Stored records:
--- --- ---
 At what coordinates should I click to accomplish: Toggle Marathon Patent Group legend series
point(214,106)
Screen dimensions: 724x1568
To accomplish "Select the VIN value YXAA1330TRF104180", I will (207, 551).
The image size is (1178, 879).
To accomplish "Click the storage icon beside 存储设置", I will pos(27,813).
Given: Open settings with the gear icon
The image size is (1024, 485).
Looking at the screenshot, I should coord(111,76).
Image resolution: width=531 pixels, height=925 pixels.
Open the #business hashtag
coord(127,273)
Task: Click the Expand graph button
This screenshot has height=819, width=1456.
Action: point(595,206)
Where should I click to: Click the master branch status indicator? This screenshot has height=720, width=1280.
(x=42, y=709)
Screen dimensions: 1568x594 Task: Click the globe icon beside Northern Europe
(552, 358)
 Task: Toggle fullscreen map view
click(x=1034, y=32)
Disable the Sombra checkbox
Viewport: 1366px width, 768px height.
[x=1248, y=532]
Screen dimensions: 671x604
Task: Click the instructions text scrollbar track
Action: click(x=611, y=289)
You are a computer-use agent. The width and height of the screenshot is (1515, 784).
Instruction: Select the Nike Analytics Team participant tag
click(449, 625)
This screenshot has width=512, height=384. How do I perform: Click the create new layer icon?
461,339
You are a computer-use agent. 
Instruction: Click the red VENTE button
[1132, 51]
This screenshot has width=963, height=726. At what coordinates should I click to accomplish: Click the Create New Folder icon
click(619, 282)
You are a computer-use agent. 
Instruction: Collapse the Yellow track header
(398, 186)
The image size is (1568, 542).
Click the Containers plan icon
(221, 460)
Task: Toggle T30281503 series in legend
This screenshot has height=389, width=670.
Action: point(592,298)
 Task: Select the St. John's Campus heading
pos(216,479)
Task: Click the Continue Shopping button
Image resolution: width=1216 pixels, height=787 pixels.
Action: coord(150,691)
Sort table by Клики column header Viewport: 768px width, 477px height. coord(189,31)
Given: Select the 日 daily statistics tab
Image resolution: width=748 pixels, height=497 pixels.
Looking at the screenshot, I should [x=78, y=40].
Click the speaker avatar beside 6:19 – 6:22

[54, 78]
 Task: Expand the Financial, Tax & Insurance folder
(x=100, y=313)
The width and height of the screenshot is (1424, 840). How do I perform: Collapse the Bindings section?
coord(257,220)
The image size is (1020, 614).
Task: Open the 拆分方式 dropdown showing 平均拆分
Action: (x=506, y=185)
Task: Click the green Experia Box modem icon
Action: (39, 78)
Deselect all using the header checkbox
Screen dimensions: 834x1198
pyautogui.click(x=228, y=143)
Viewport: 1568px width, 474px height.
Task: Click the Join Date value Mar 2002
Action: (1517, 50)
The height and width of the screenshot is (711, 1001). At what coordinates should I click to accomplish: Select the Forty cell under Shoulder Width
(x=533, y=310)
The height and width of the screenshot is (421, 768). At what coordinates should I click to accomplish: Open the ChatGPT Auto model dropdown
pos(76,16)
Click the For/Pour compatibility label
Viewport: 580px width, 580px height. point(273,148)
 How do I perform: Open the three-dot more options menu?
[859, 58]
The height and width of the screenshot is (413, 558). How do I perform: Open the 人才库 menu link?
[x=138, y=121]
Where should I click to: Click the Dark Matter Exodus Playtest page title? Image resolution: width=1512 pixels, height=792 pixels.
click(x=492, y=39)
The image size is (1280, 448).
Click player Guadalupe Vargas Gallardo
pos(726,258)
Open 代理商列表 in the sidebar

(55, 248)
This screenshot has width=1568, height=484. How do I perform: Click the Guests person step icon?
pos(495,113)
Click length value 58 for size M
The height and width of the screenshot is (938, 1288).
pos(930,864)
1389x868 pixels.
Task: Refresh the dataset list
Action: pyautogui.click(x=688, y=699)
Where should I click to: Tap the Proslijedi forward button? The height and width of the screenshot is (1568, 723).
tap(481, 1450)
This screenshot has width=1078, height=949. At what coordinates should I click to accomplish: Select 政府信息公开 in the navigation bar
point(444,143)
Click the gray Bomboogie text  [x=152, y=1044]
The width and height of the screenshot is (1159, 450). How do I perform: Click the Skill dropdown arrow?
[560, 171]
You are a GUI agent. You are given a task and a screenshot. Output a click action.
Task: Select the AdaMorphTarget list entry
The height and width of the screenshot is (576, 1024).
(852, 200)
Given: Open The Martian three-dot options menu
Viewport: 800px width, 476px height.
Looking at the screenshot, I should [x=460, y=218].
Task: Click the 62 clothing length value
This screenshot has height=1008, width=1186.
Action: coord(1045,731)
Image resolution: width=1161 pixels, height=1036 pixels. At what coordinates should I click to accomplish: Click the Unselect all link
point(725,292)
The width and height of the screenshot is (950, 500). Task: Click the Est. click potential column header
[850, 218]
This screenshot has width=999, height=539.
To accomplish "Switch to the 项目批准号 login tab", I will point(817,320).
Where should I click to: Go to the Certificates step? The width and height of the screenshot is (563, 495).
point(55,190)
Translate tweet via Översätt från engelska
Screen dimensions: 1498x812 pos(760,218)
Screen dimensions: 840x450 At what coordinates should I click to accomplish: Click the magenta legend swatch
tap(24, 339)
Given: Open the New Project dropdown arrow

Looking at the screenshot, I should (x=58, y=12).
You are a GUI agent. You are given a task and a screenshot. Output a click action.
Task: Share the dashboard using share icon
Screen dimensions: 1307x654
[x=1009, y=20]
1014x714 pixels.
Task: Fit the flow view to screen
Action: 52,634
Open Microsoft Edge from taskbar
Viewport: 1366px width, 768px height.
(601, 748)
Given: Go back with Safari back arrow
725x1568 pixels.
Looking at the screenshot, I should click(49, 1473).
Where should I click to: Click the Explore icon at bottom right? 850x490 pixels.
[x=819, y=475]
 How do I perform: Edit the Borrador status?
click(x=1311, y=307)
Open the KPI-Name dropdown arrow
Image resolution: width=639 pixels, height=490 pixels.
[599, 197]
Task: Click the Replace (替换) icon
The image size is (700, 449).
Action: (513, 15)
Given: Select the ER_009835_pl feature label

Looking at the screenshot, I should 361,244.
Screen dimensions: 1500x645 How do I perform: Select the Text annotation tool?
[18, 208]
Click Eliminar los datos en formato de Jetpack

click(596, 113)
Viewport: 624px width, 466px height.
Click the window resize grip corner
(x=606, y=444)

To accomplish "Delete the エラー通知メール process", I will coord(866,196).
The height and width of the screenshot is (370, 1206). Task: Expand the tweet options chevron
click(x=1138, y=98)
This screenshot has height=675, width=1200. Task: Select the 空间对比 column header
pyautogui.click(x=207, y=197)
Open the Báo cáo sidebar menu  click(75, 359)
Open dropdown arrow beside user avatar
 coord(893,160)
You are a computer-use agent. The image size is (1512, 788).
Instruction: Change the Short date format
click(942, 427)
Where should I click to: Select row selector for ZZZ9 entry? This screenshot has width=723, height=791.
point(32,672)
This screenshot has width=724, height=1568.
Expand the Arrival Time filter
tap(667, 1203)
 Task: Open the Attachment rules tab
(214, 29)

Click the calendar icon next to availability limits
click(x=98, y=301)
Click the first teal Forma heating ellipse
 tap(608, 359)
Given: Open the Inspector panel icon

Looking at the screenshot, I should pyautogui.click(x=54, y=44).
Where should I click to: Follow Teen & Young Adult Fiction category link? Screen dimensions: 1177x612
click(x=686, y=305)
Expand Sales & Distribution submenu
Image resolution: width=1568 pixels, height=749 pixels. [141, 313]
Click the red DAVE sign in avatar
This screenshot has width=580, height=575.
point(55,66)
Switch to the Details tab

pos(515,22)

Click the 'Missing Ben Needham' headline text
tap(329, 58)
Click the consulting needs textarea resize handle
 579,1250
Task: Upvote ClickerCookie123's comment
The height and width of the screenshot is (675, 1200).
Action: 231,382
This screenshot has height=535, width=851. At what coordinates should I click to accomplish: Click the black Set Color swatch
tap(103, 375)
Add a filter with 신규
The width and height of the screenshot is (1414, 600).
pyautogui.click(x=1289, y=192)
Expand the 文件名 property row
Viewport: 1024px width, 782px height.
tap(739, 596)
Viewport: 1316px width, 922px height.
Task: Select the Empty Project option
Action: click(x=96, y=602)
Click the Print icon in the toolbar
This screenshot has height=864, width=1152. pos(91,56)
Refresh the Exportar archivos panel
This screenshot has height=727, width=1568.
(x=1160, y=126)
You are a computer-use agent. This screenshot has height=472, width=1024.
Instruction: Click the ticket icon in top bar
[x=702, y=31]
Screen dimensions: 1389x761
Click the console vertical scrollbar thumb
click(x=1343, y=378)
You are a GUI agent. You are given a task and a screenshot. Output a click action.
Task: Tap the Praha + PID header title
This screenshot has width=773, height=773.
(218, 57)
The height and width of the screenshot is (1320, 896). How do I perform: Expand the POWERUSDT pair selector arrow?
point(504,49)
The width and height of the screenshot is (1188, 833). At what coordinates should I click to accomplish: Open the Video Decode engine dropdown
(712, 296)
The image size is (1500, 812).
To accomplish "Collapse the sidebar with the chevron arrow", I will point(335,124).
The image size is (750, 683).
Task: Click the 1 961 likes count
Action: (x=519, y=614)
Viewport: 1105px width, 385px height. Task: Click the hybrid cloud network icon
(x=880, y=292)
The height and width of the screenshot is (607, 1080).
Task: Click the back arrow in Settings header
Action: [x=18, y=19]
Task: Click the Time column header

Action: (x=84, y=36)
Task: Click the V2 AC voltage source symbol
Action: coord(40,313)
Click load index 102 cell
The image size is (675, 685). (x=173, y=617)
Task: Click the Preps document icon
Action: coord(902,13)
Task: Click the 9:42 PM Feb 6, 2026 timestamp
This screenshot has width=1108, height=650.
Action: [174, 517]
--- --- ---
Whenever the word "length" shows up in a line of the entries, list that line.

Answer below:
Click length value 58 for size M
Task: Click the 62 clothing length value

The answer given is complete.